四爺並沒有搭理他,而是看向弘昀:“是這樣嗎?”

弘昀不敢也不知如何開口。

他急的滿臉通紅,既不敢承認自己常常熬夜苦讀,又不敢對阿瑪撒謊。

“把伺候他的幾個太監叫進來。”

四爺臉色緩緩沉下。

蘇培盛立刻出去叫了伺候二阿哥的太監進來,都是十一二歲的小太監,進來後紛紛跪下請安:“奴才給王爺請安。”

“都起來吧。”四爺掃了那四個太監一眼,“哪個是頭兒?”

幾個小太監互相對視一眼,一個麵容機靈的小太監站了出來,“回王爺的話,奴才年紀較大,平日裡主要是奴才伺候二阿哥。

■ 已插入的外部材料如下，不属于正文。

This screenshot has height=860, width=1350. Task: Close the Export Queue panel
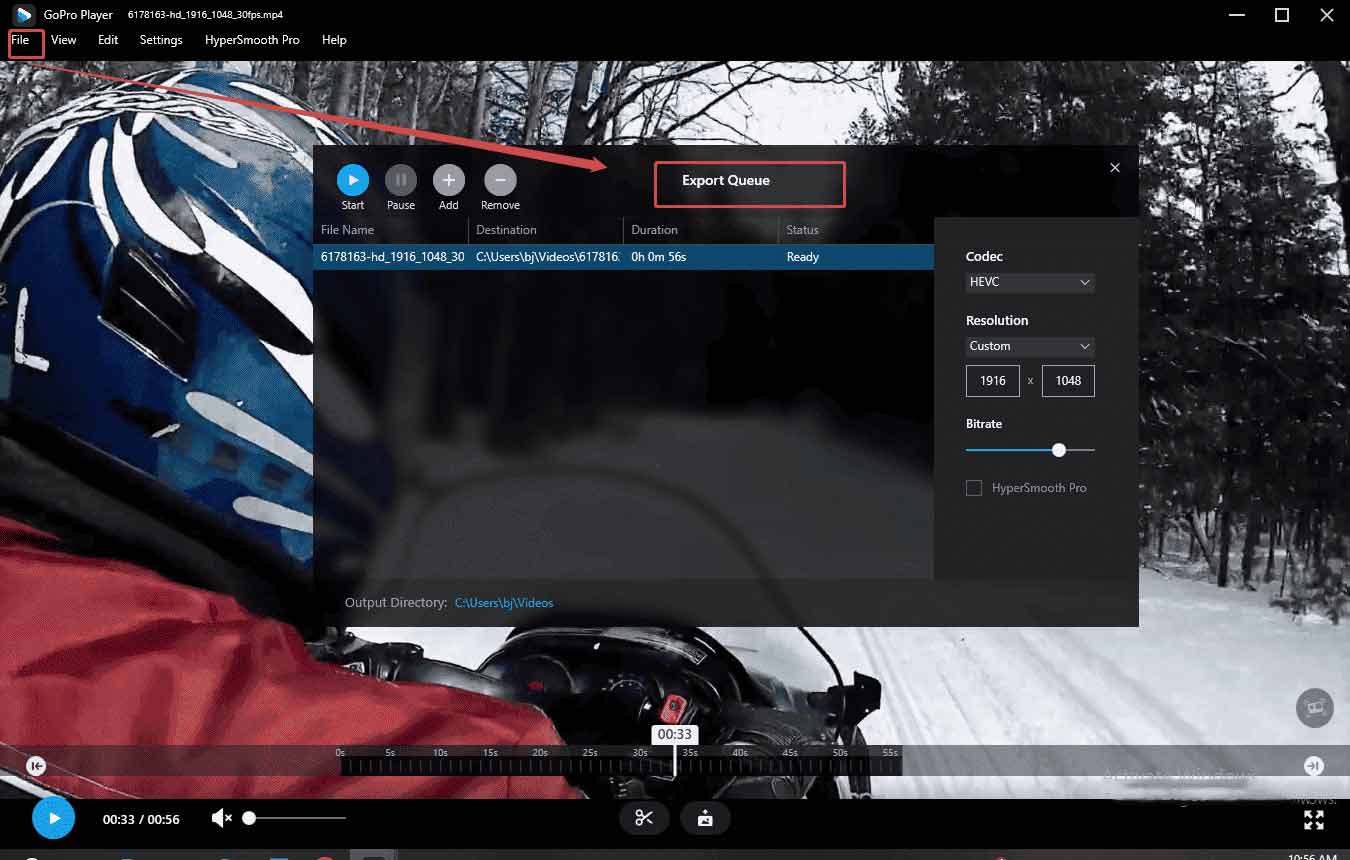pos(1114,167)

”

“這幾個月來,二阿哥幾時起,幾時睡,每日吃多少,身體如何,你一一說來。”

四爺摩挲著扳指說道。

“喳。”平安不由得朝二阿哥看去,可二阿哥沒敢看他,平安心裡打鼓,也不敢說瞎話,“二阿哥每日都是卯時一刻就起,夜裡到子時才睡下,吃的不多,每頓膳食也不過是用半碗米飯……”

平安說到最後都結巴了,原因無他,四爺的臉色越來越難看。

他砰地一下拍了桌子。

二阿哥慌忙跪下:“阿瑪息怒,都是兒子的不是,兒子不該貪學耽誤了身體。”

四爺的眼睛狠狠地盯著李側福晉,李側福晉張了張嘴,臉都白了,“王爺,妾、妾身並不知道……”

“阿瑪,二哥勤學苦讀,有哪裡做錯了嗎?”

三阿哥不明白氣氛怎麼一下變成這樣了,哥哥這麼努力學習,阿瑪怎麼反而生氣了?他鼓起勇氣問道。

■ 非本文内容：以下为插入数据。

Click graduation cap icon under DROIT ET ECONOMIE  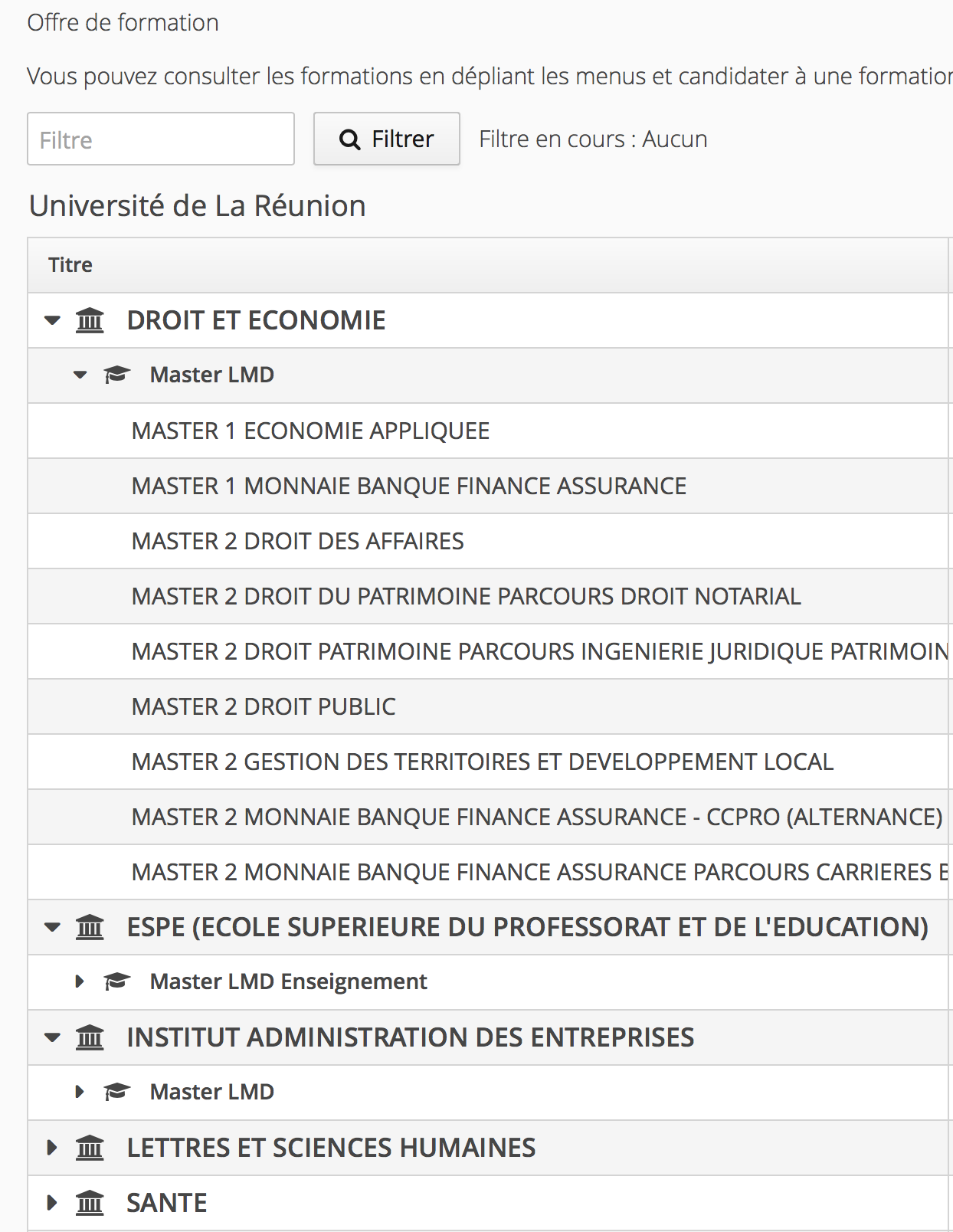point(116,375)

四爺抿緊了嘴唇,到底這軀殼裡是一個年長了的男人,比起當年的他更能壓得住火氣。

人前教子,背後教妻。

便是要責罰李氏,也沒有個當著孩子麵的道理。

四爺深吸了口氣,愣是把這口怒氣給壓下去了,他看向弘昀,過去把人拉了起來,眼神複雜地看著自己這個即將夭折的兒子。

當年弘昀夭折的消息是突然傳來的,四爺那會子突遭喪子之痛,心如刀絞,可因著弘昀素來體弱多病,故而並沒有細想,現在看來,弘昀的早夭未必沒有其他緣故。

“阿瑪……”

弘昀受寵若驚,又帶著畏懼。

四爺把手背在身後,“去你院子裡,我好好看看你的功課。”

弘昀一時驚疑不定,道了聲是。

四爺雖脾氣變了不少,可雷厲風行的性子還是沒變,當下帶著二阿哥就走了。